§ Set task
In the mailing-list exchange about portage, which systems does Alan McKinnon say would better serve a user who wants software to hold his hand?

On Mon, Jan 02, 2012 at 10:26:02AM -0500, Michael Orlitzky wrote:
> On 01/02/2012 10:05 AM, Alan McKinnon wrote:
> >
> > So when the user tells portage to emerge (not merge) something it goes
> > in world as obviously that's what the user wanted. Presumably the user
> > knows what they are doing and can deal with both pieces. If the user
> > would rather have software hold his hand, that user is better served by
> > Windows or Ubuntu or any number of user-centric distros, but probably
> > not by Gentoo.
> >
> > This isn't elitist, it's just the way things are. Portage's job is to
> > listen to *you*, not to to tell you what you want. The automation
> > portage provides is just the logical conclusion of what should happen
> > in future after you emerged something.
> >
> 
> That unspoken agreement is only beneficial if I have the means by which 
> to tell portage what I want it to do. The problem lies at a higher 
> level: I think I'm telling portage to update a package, but that's not 
> what --update means. It's hard for me to tell portage what I want it to 
> do, so the fact that it assumes I know what I'm doing isn't constructive.

§ Recorded information
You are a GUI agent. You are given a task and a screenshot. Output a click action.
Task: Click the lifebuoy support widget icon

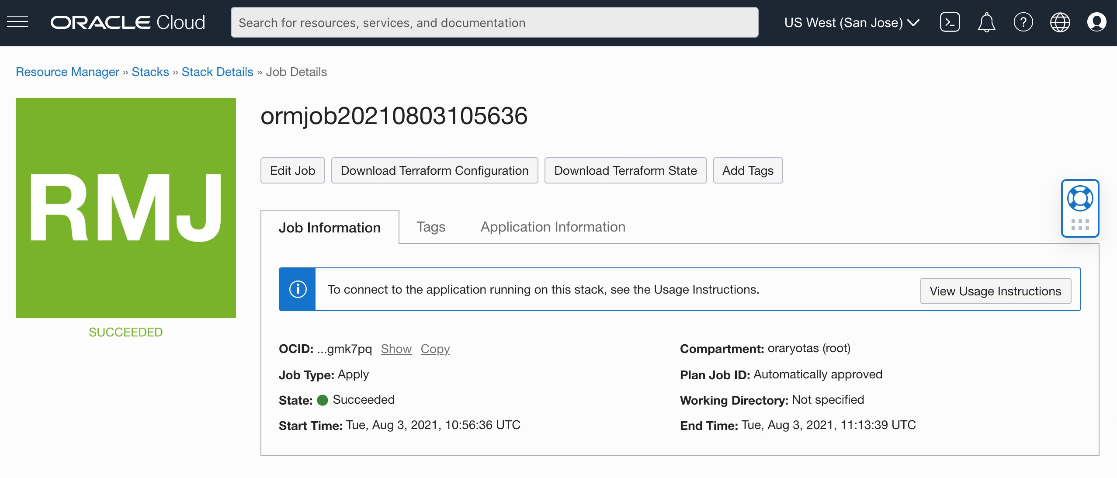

§ Full solution
Windows, Ubuntu, or any number of user-centric distros.